A través de este increíble apilamiento de saber que encontraba con los seminarios —que ávidamente nos pusimos a leer durante los años setenta— podía escuchar algo que el poeta ruso Ossip Mandelstam, muy joven en aquel entonces, había escrito en 1913, en un manifiesto del pequeño grupo poético que se llamaba “el acmeismo”, en lucha contra el movimiento del simbolismo que se había vuelto tan pesado por su abuso de formas estilísticas, su exuberancia de metáforas, su olvido de la vida a causa de su constante preocupación por el sentido. Como reacción contra esta rigidez mental, Mandelstam supo escribir, con la arrogancia natural de la juventud, el eje de su programa poético: “Ama la existencia de la cosa más que a la cosa misma, y tu propia existencia más que a ti mismo”.9 Algo difícil y casi paradójico, pero que resuena con este olvido de sí que acompaña el hecho de poder desprenderse del sentido tanto como el placer del chiste u otra inocencia de la lengua convocan.
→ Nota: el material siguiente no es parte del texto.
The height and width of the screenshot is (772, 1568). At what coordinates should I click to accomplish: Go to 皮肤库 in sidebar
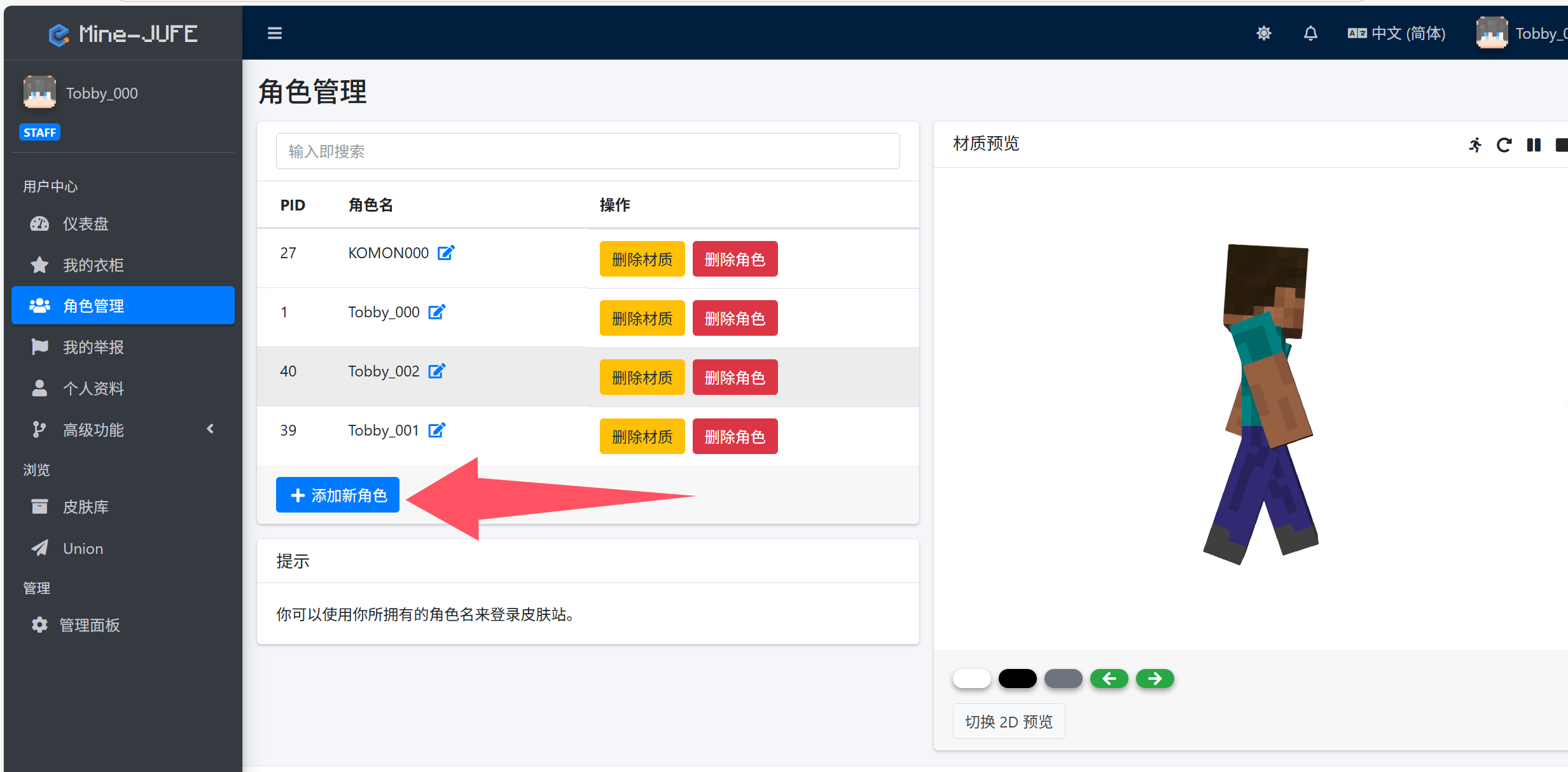coord(85,507)
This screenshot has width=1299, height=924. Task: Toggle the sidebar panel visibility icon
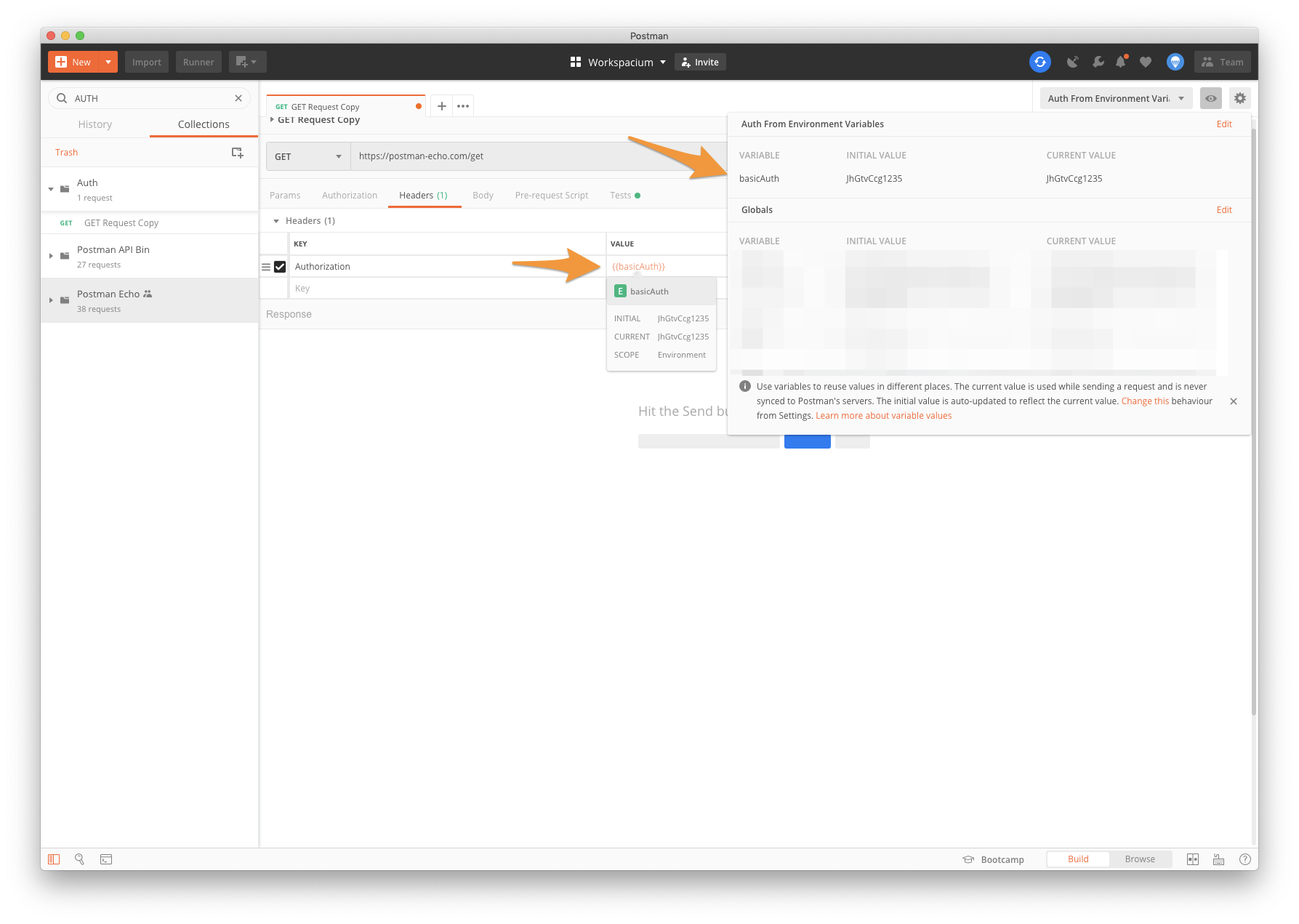[53, 859]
La cosa nuestra es la del sujeto, fugaz y frágil, que se aproxima sin fin, pero del cual no se puede decir mucho porque se confunde con la parte de incertidumbre de las cosas humanas y, en ese sentido, es nuestro aliado en la guerra cotidiana contra la enfermedad infantil y también senil del psicoanálisis: el cinismo del clínico docto vaticinando lo que va a ocurrir al sujeto.
- Intervención en la Escuela de Psicoanálisis Sigmund Freud de Rosario, en Rosario, Argentina, el 20 de Agosto de 2012. Escrito por Guy Le Gaufey directamente en español. [N. del E.]
- En las formas algebráicas se llama “invariantes” a lo que no cambia durante ciertas transformaciones.
- Constance Reid, David Hilbert, Springer-Verlag, Heidelberg, 1970, p. 34.
- Guy Le Gaufey, La incompletud de lo simbólico. De René Descartes a Jacques Lacan, tr. Graciela Siciliano, Letra Viva y Ediciones Lecol, Buenos Aires, 2012
- Gottlob Frege, Philosophical and Mathematical Correspondance, Basic Blackwell, Oxford,1980, p. 47.
- Guy Le Gaufey, El notodo de Lacan. Consistencia lógica, consecuencias clínicas, tr. Silvio Mattoni, Ediciones Literales y el Cuenco de Plata, Buenos Aires, 2007.
- Jacques Lacan, L’étourdit (14 de julio de 1972), en: Pas-tout Lacan, disponible en francés en la biblioteca de la école lacanienne de psychanalyse en: www.ecole-lacanienne.net [En español: El atolondrado, el atolondradicho o las vueltas dichas. Título original: L’étourdit, versión castellana de Delmont-Mauri, Diana Rabinovich y Julieta Sucre, Escansión – Ornicar?, Paidós, Buenos Aires, 1984].
- Jacques Lacan, “Paréntesis de los paréntesis (1966) – El seminario sobre ‘La carta robada’”, en: Escritos 2, tr. Tomás Segovia, Siglo XXI editores, 10ª ed., México, 1984, pp. 48-55.
- Ralph Dutli, Mandelstam, Mon temps, Mon fauve, Le Bruit du temps, Paris, 2012, p. 93.